|
Audio Asylum Thread Printer Get a view of an entire thread on one page |
For Sale Ads |
50.184.121.207
In Reply to: RE: More horn ruminations: Tractrix? Or La Cleac'h? posted by Presto on February 09, 2015 at 13:38:58
I'd go with the Le Cleac'h. If you have a horn midrange and super tweeter above it, you're likely already screwed in regards to nice vertical polar response. Making the midrange horn a bit bigger probably won't make much difference. I'm working on a system right now using a LC midrange horn. I'm crossing a 380Hz horn, 1.5" throat and the full rollback to a super tweeter at ~9k that's above the horn.
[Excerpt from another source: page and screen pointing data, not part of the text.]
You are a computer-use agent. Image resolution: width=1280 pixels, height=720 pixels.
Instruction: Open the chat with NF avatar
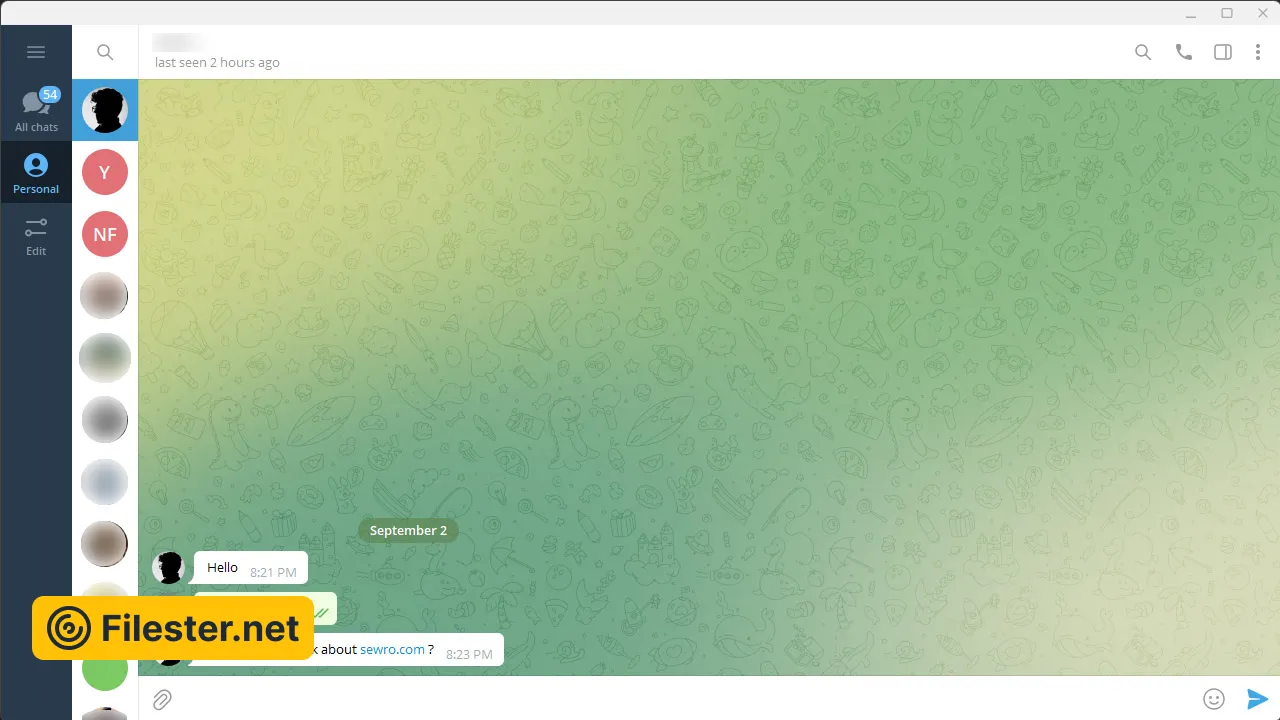(x=105, y=234)
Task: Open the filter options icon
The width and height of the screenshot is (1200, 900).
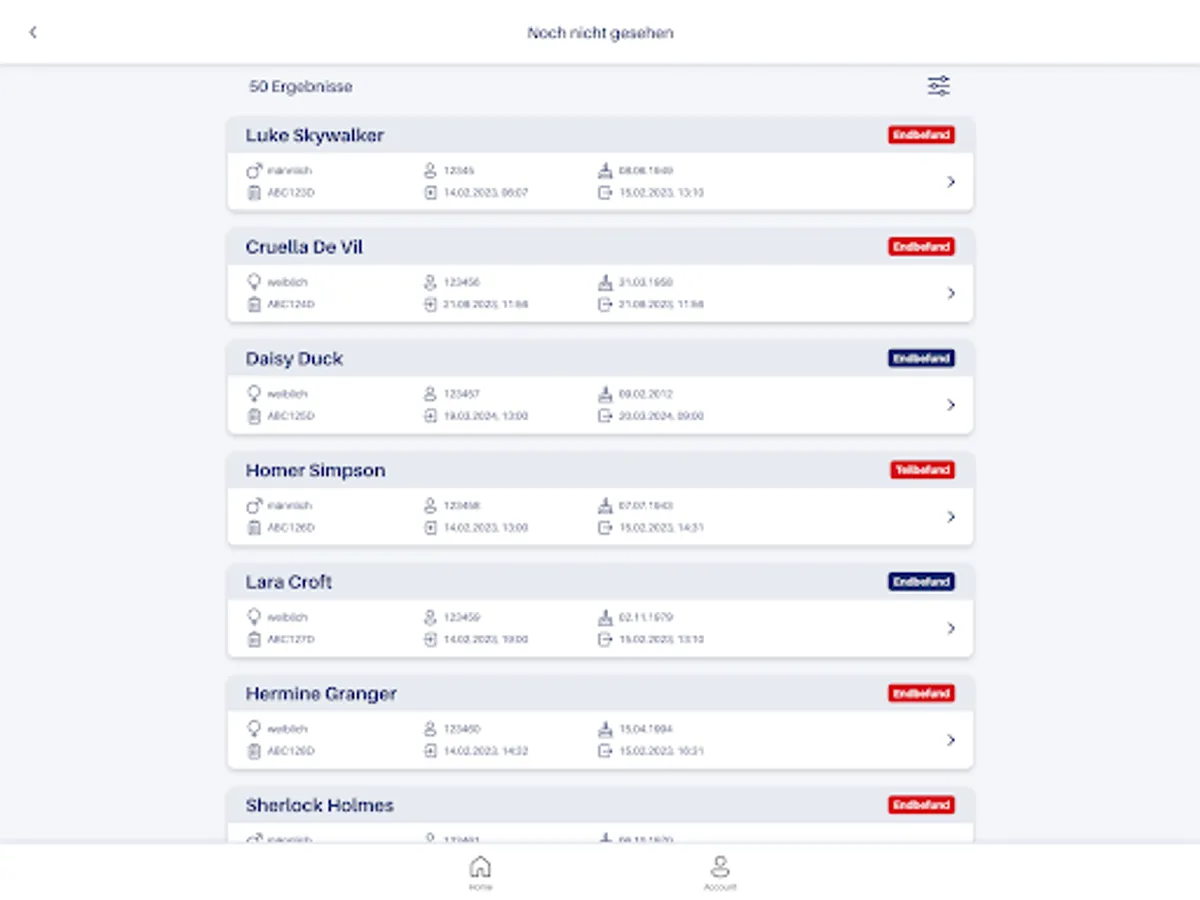Action: coord(939,86)
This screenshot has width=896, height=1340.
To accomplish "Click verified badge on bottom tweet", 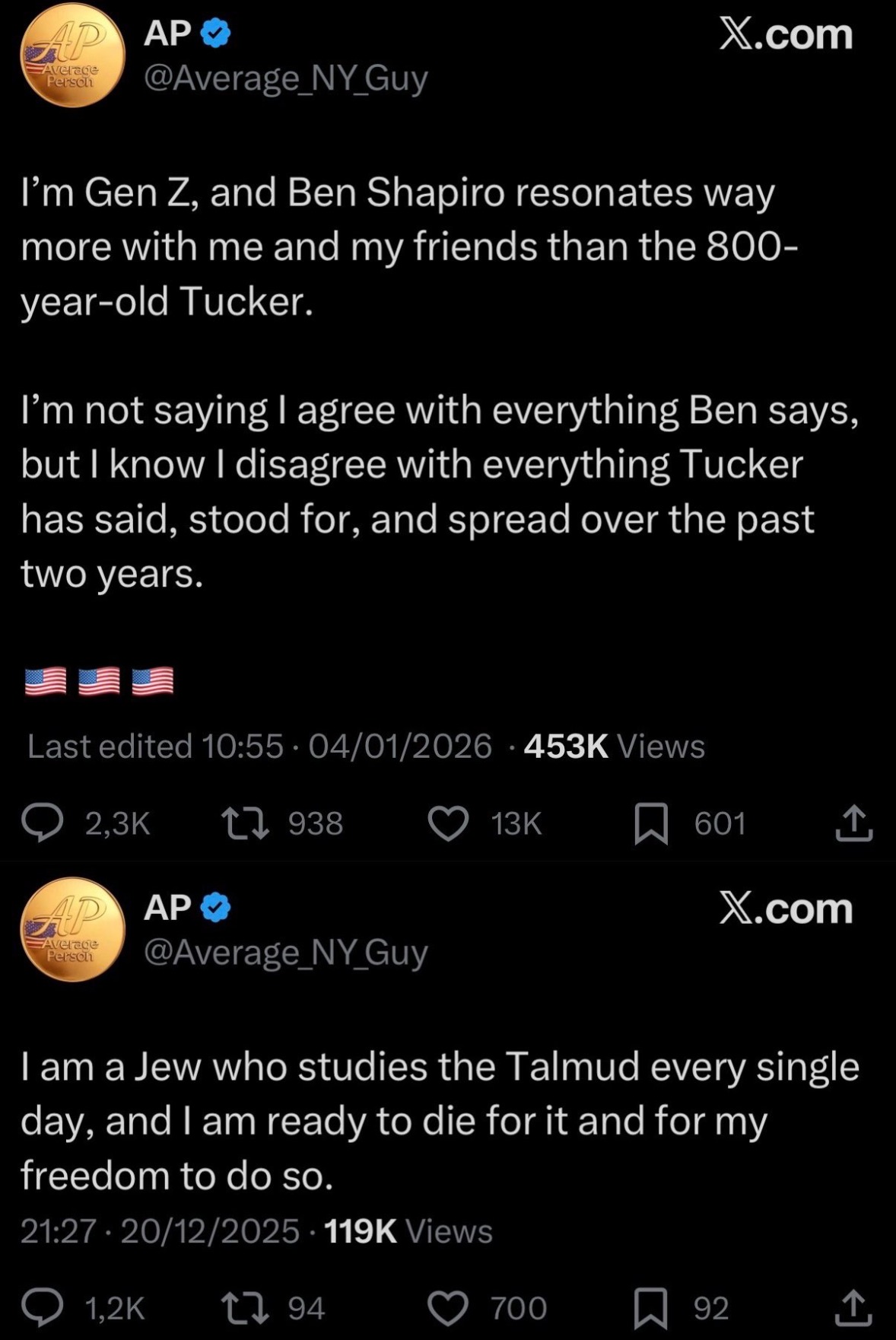I will point(217,908).
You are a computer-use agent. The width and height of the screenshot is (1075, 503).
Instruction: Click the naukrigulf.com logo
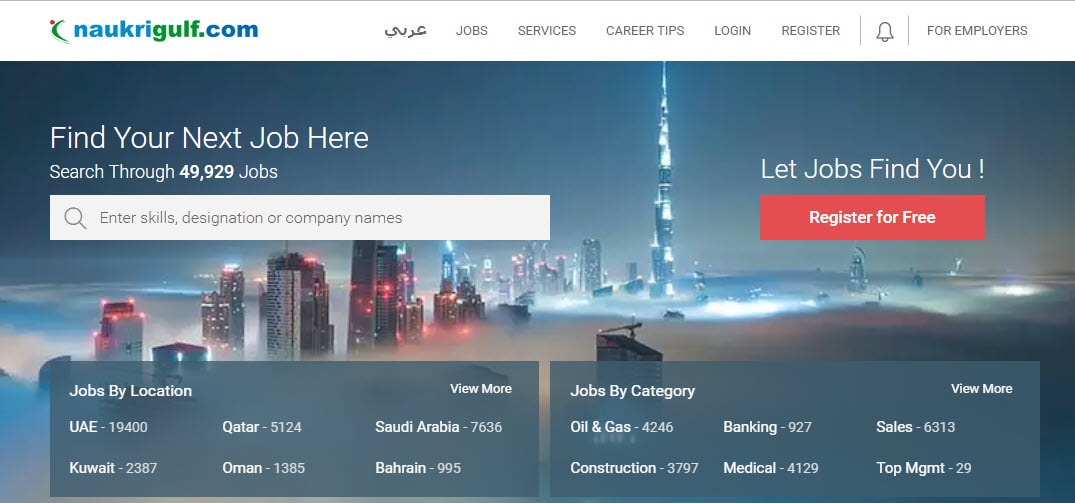154,31
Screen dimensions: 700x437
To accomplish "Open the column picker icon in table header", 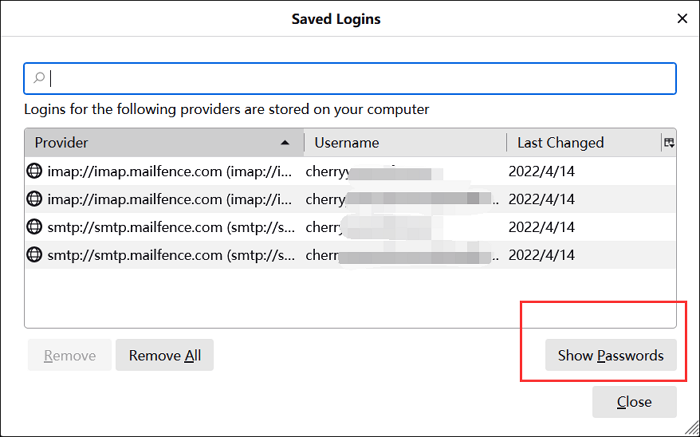I will [x=668, y=143].
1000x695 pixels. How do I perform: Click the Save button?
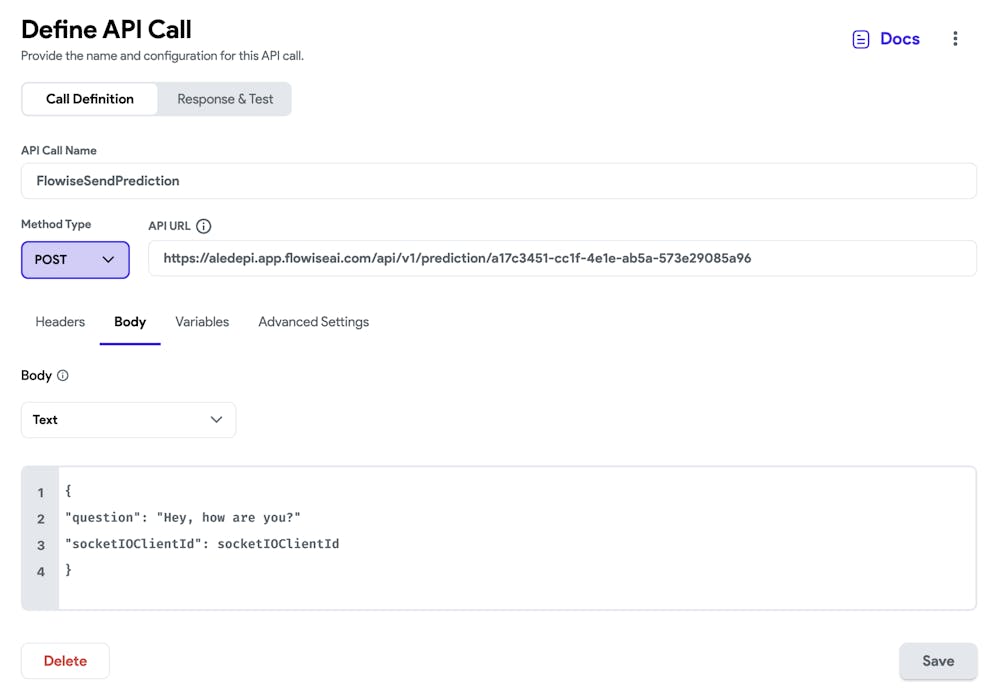tap(937, 661)
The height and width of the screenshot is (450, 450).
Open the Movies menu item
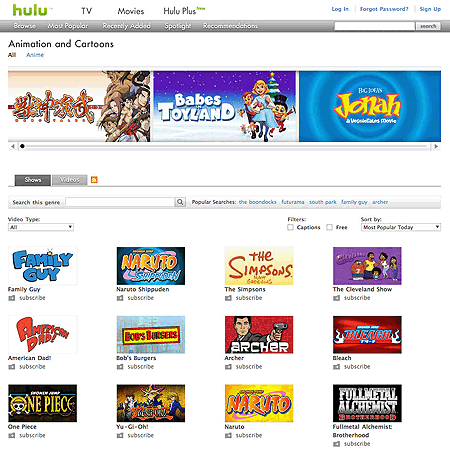click(x=131, y=11)
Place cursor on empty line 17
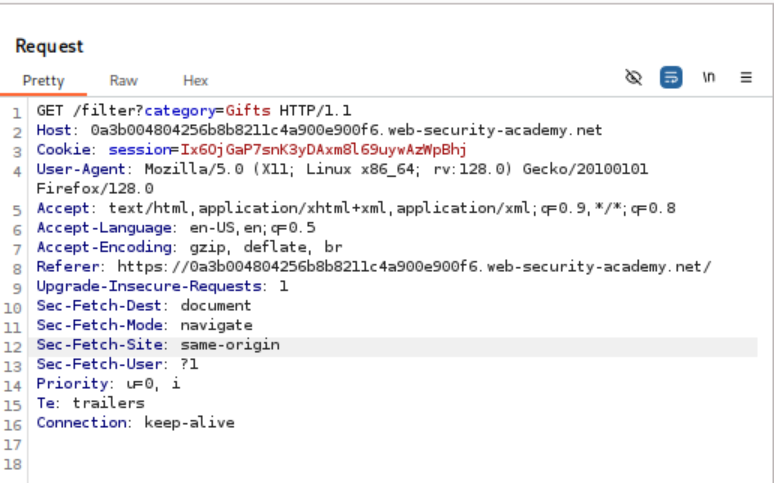 pos(200,443)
The vertical polar map has all sorts of crap in it around 9k because of the large spacing, but I don't notice it when I'm listening. The vertical -6dB angle is actually pretty consistent from the midrange to the super tweeter. It just gets choppy around crossover. If I go from sitting to standing, it sounds fine though. I'm still working on the crossover, but it looks like if I tweak it a bit and go with a very non-textbook alignment, I can get the on-axis, listening window response and power response to be pretty decent - that is, without a big dip at the crossover. Same for my midbass crossover which is at 800hz and is probably the more important one. I still get a bit of a bump in the DI there, but it's not as bad as if I just do a typical Linkwitz-Riley acoustic crossover. I'm finding that good measurements and good simulation capabilities are really required to sort all this out.
Follow Ups:
Thanks John.
Yes, I worry about edge diffraction off of a thin-walled petal-horn tractrix. One goes through all that trouble for a tractrix curve and then the mouth truncates suddenly, or worse, some arbitrary curve shape or round-over is used. I believe the tractrix terminates at 90 degrees, but whether the curve extending past that point is a mirror image of the curve shape or some other mathematical function, I will need to calculate - the calculators I have only go to 90 degrees, some not even that far.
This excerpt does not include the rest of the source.